Thursday, March 09, 2006

Club 30s

If there is such a thing as a thirties club, it has just gained a new member today.

I'm not quite sure what to make of this spanking new 10-year membership in this spanking new club, except that I had forgotten to bid goodbye to the Club 20s. What the hell was I doing the instant the clock struck 12? Probably watching Mr. Darcy on the spanking new Pride & Prejudice VCD. Oh well, it would have been tearful otherwise, I might as well be grateful I'm spared all that mess.

Somehow, being in Club 30s is like a huge huge deal, a giant step in life. Like totally grown-up now. No more playing funny. Responsibility time. And in my mom's opinion, settling down time. Oh thank God, mom is nothing like poor Mrs Bennet who worries sick over unmarried daughters, or she'll most certainly be bed-ridden by now!

Forget Victorian times. Fast forward in the future - now - in New York City. Carrie Bradshaw (Sex and the City), the epitome of modern women, open-minded, learned, street-wise, worries about dying alone, unloved on her 35th birthday. Can't say I don't kind of, sort of worry about relationships and companionship. But if I were to be tossed into one out of age-related desperation, I'd much rather die alone, unloved. Though that's quite unlikely to happen, because there're always family and friends, the best people you can count on in this world.

Friends made my turn-of-the-quarter century birthday one of the best, if not the best, I've ever had. I had a really long day on location shoot, heading back into the office after 7pm. My colleague-friends had cleverly designed a mini treasure hunt, which I unashamedly busted by finding the biggest present they got for me first.
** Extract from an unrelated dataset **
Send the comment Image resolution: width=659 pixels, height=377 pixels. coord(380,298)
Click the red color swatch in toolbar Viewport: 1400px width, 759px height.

It was an autographed NSYNC poster, the one thing that I wanted more than anything in the world, at least at that time. That night, we partied in the office watching 10 Things I Hate About You. Chit, Fauzie, Pauline, Rachel, Karen, thanks to the googolth*.

Maybe I'll go watch Munich today. Why on my birthday? I don't know. Perhaps to remember the 5th anniversary of the best birthday I've ever had. That year, too, was when terrorists slammed 2 jetliners into the World Trade Center in NYC on September 11. I was there. Although I wasn't born when the Munich incident happened, there are a few chilling coincidences. The attacks were carried out on 11 Israeli athletes by a terrorist faction called the Black September. See? I'm going to catch Munich today.

*Googol = 10 to the power of 100

Monday, March 06, 2006

Oscar's Fair

The results are out. Nobody made a clean sweep this year. Not Brokeback Mountain, whose director Ang Lee picked up the directing Oscar but lost the Motion Picture of the Year category to Crash. Congratulations! I didn't manage to catch the movie but I've heard nothing but goodness. And isn't its theme so achingly haunting? What's up with 'Hard Out Here for a Pimp' winning the Best Original Song category? Rap culture is inching its way into the uppity Academy Awards, so it seems.

I think this year's Oscars is the fairest of all the awards so far. It honours all the great films of the past year, instead of just one or two. Crash, The Constant Gardener, Walk The Line, Brokeback Mountain, Memoirs of a Geisha, Narnia, King Kong. Even Wallace & Gromit.

Narnia and Geisha for art, costume and makeup awards as they are truly outstanding in recreating worlds so different that they wrench the audience from their place in this mundane world to enter another plane of existence, a beautiful, exciting one, for a couple of hours. King Kong for sound and visual effects - who can top the wrath of a tormented 25-foot monster?

The Constant Gardener should have picked up more awards but well, I think I should quit b***hing about it now. At least Rachel Weisz is deservedly honoured as Best Supporting Actress and yes, she's sweet, she still has to mention 'the luminous' Ralph Fiennes to remind the Academy that her co-star is just as deserving of at least a nomination. YEAH! What's up with that?! Fiennes deserves an Oscar nod as Justin Quayle! Oh well, Fiennes will never win that category anyway. It is Philip Seymour Hoffman's all the way. His portrayal of Capote is uncanny.

Finally one for Reese Witherspoon. That girl has proven herself. I think she wins the Best Thank You Speech category too - "June Carter once said, "I want to matter. That's what I'm trying to do." Yes Reese, you have mattered.